Chocolate Cake

Makes two 9 inch rounds OR three 8 inch rounds OR one 9 by 13 sheet cake OR one bundt cake OR 24 cupcakes

Weighing your ingredients is the best way to ensure good results. Flour, cocoa powder, and sugar will all compact during shipping. If you just refuse to buy a food scale, scooping the dry ingredients into a measuring cup and then leveling it off with a small knife is the best way. Dutch processed cocoa powder and bread flour are essential.

7.6 oz dark chocolate chips (1 1/4 cups)
15 ounces boiling hot water (1 3/4 cups)
2.5 ounces dutch processed cocoa powder (1/2 cup)
3/4 cup vegetable oil
5 large eggs
1 tablespoon white vinegar
1 teaspoon vanilla extract
14 ounces sugar (2 cups)
10.5 ounces bread flour (2 cups)
1 teaspoon baking soda
1 teaspoon salt

Heat oven to 350 and prepare baking pans by spraying with cooking spray and placing parchment paper cut to fit in the bottom.

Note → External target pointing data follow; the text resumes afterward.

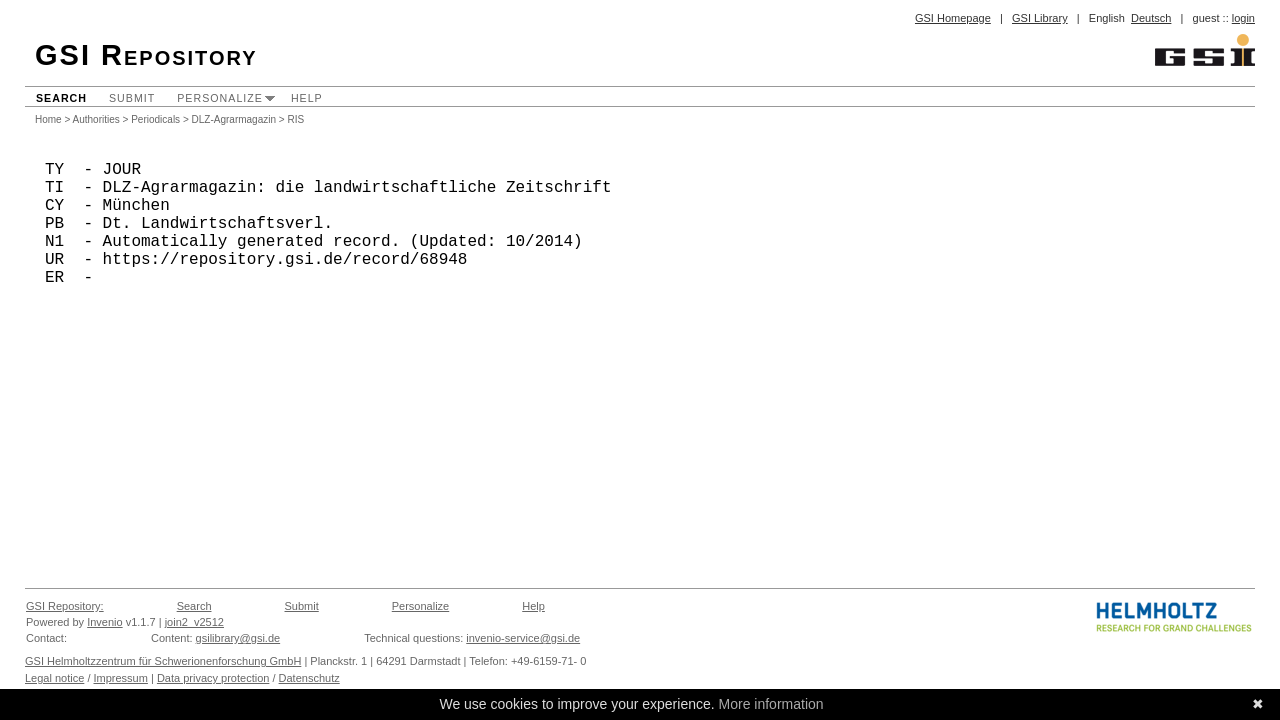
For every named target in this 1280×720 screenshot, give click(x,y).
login (1243, 18)
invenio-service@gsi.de (523, 638)
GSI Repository (146, 55)
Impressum (121, 678)
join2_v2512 (194, 622)
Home (48, 119)
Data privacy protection (213, 678)
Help (307, 98)
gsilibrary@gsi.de (238, 638)
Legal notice (54, 678)
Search (61, 98)
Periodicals (155, 119)
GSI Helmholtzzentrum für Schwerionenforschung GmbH (163, 661)
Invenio (104, 622)
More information (771, 704)
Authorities (96, 119)
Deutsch (1151, 18)
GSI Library (1040, 18)
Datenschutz (309, 678)
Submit (132, 98)
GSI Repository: (65, 606)
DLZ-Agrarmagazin (234, 119)
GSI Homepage (953, 18)
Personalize (220, 98)
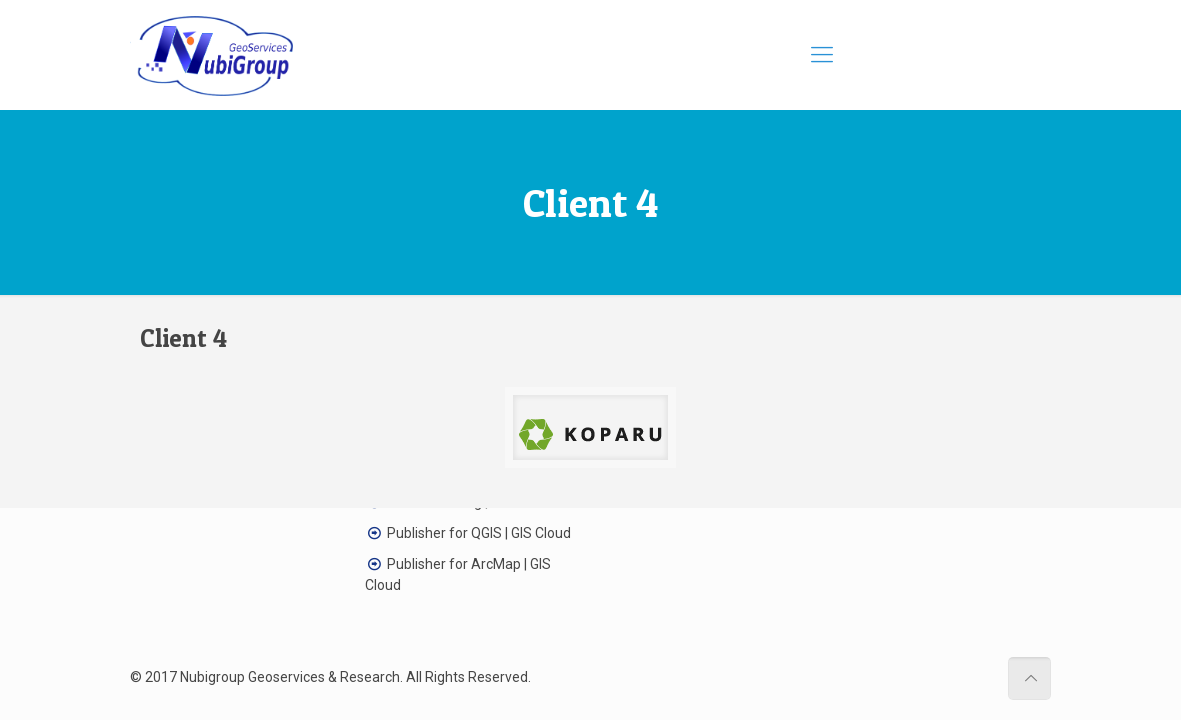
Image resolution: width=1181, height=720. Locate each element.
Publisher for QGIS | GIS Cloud (479, 533)
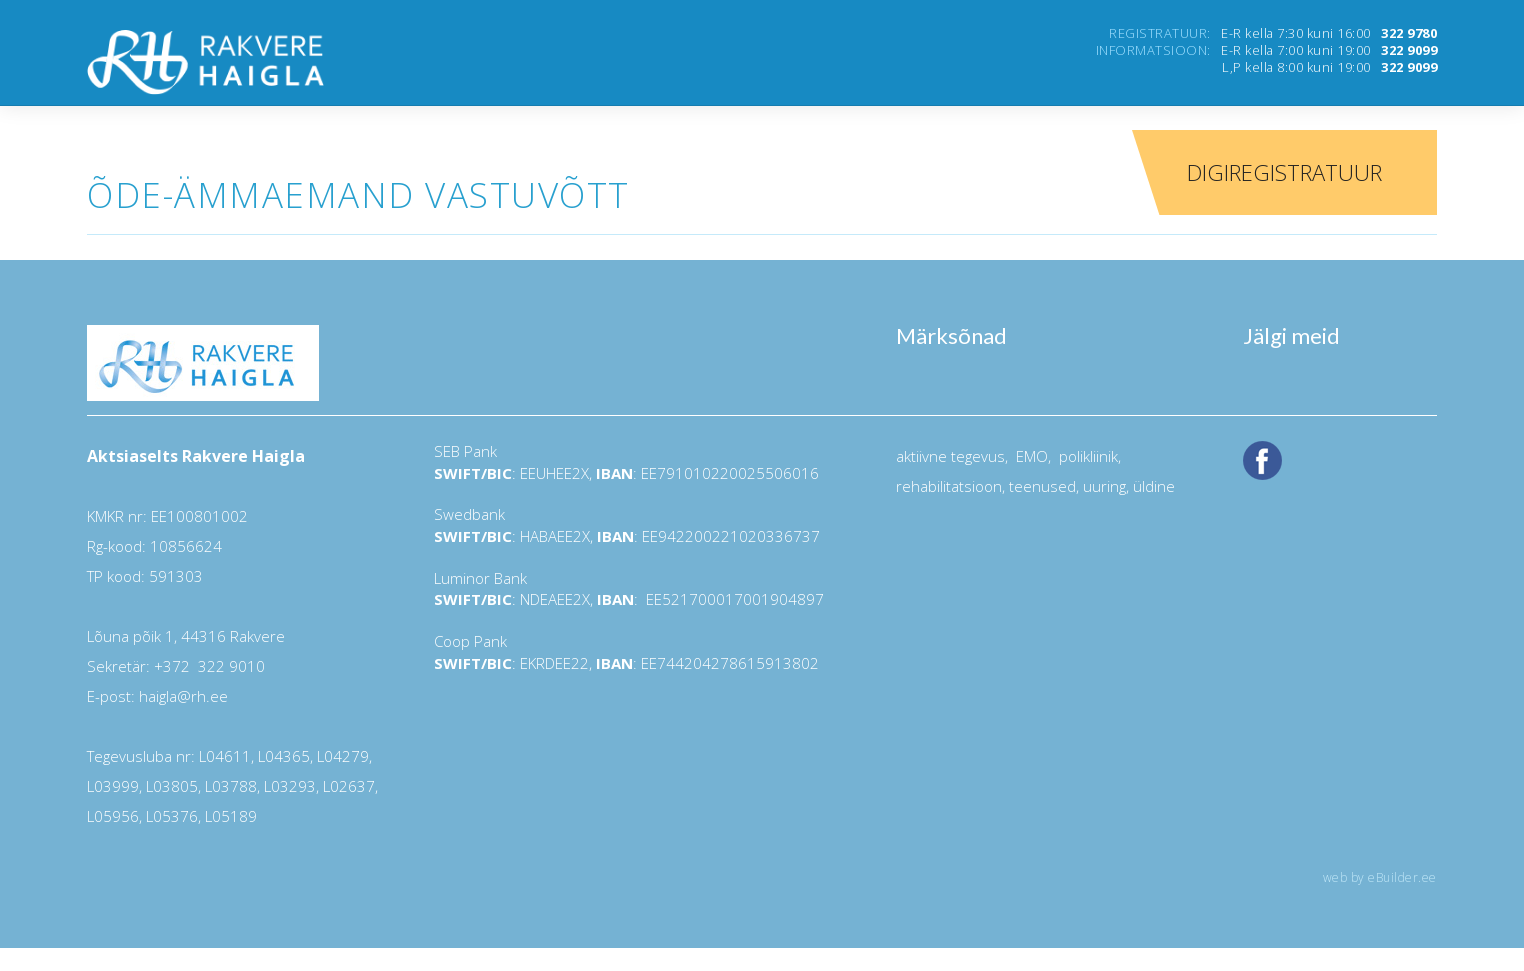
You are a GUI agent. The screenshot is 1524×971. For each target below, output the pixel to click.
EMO (1030, 456)
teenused (1040, 486)
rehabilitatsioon (949, 486)
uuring (1104, 486)
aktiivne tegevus (950, 456)
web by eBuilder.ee (1380, 877)
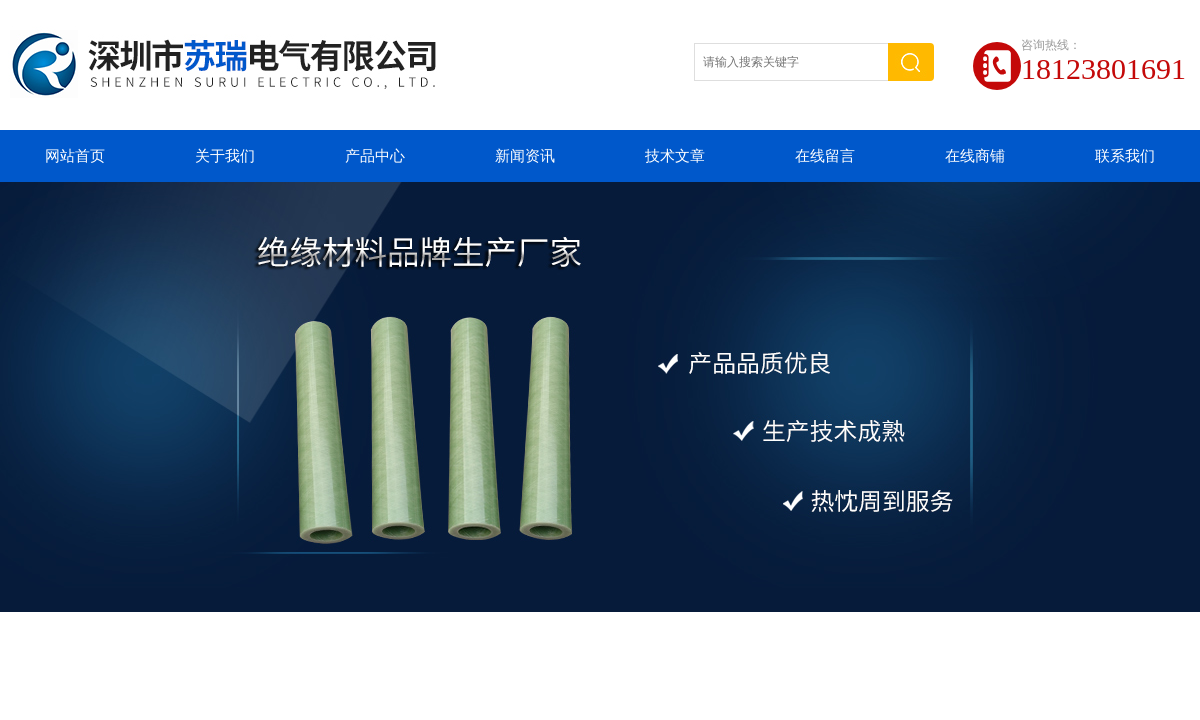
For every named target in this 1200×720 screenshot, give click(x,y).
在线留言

Add chocolate chips to a large mixing bowl. Pour boiling hot water over, and then sprinkle the cocoa powder over. Whisk until all melted and smooth.

Whisk in the oil, eggs, vinegar, and vanilla. Whisk in the sugar.

Mix flour, baking soda, and salt together and sprinkle over the wet mixture. Whisk until fully combined and smooth. Divide between baking pans.

Cupcakes: bake 15 to 20 minutes until firm to the touch

8 or 9 inch rounds: bake 20 to 30 minutes until firm to the touch in the center

9 by 13 pan: bake 30 to 40 minutes until firm to the touch in the middle

Bundt pan: bake 45 to 60 minutes until firm to the touch in the middle

Let cake cool in pans 10 minutes then turn out to cool completely.